Regime calls for “national dialogue” should be rejected

In the last few months Al-Bashir and his regime have called for a “national dialogue”. However, this has not stopped the repression, whether in Darfur or arresting critics or sentencing an 8 months pregnant woman to death. Most Sudanese people recognise that the regime is dying and its call for the “dialogue” should have been rejected by all political parties that claim to be in the opposition, as it is rejected by the vast majority of the people of Sudan. Al-Bashir’s corrupt regime should be forced to leave office immediately, and be tried for dismissing, torturing and killing people off and for all the war crimes and other human rights violations they have committed since 30 June 1989.

Al-Bashir’s regime accumulated a huge amount of debt, said to be $43billion, borrowed from the international imperialist agencies that went into a few individuals’ pockets and was never used to develop the country’s most needed infrastructure, agricultural or industrial schemes. In fact the agricultural and industrial schemes suffered great losses and nearly collapsed.

The solution to the current crises will never be achieved by prolonging and accommodating Al-Bashir and his corrupt capitalist Islamist minsters and their companies.

Unfortunately, most current political parties and forces have no programme that can end the heightened poverty and raise the standard of living of the poor and workers. This is because they all base themselves on the continuation of capitalism which, by its very nature, is a profit based system that does not allow the planned use of resources in the interests of the mass of the population.

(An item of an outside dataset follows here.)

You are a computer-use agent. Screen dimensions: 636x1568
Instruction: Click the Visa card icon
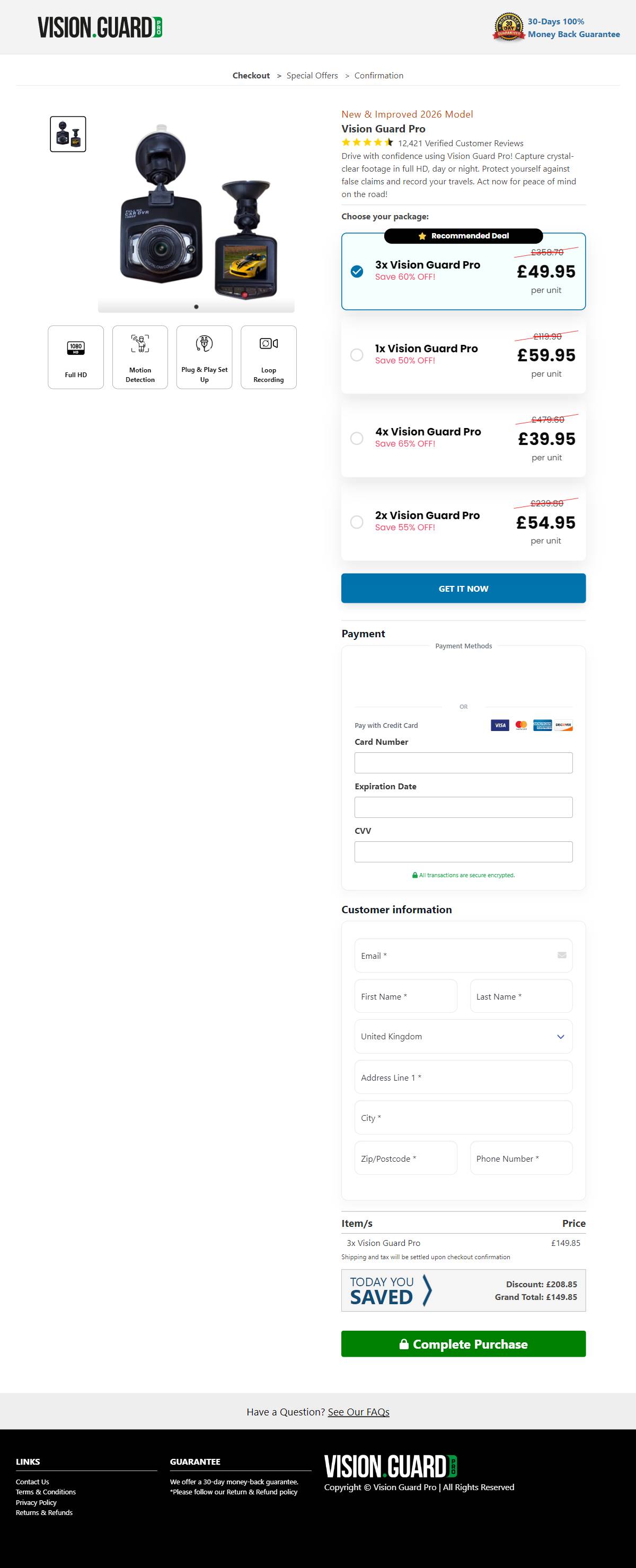click(x=500, y=725)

Any appeal to the International community organisations and capitalist governments will never bring the desired solution to the current economic crisis. Notwithstanding any individual criticisms they make, at the end of the day they support, or do not challenge, capitalism. As we have seen again and again in different countries their “aid” requires more austerity measures which will hit the poor and workers harder.

An alternative programme that appeals to the workers and poor peasants, the urban and rural poor, including those who are currently serving in the police and the army, is needed. Sudan is seeing a growing movement of opposition against the government. While the level of mobilisation goes up and down, the government is becoming more isolated. Hence the NCP’s attempts to draw opposition forces into the “dialogue” which would effectively let the present regime continue. But the regime’s days are numbered. However, this in itself poses the question of what comes afterwards?

The NCP’s sinking ship has meant that both imperialism and sections of the ruling class are planning for the future. They hope that they will be able to restrain the movement of the Sudanese people by replacing the NCP’s regime with a new government that will ensure the continuation of capitalist rule. This is why we, as socialists, oppose the idea of some kind of a “consensus” government, because that would mean no fundamental social change, the capitalist representatives in such a government would not agree to breaking with capitalism, the basis of their power.

While supporting the unity of working people and the poor against the Al-Bashir’s regime, we also advocate the building of a movement of the working people and the poor, particularly women and youth that can also be the basis for a government, free from capitalists and oppressors, which can begin the reconstruction of the country. Such a government, based upon democratically elected representatives from all Sudan’s different regions, would ensure the equal utilisation of the wealth of the regions for the benefit of Sudan’s entire population.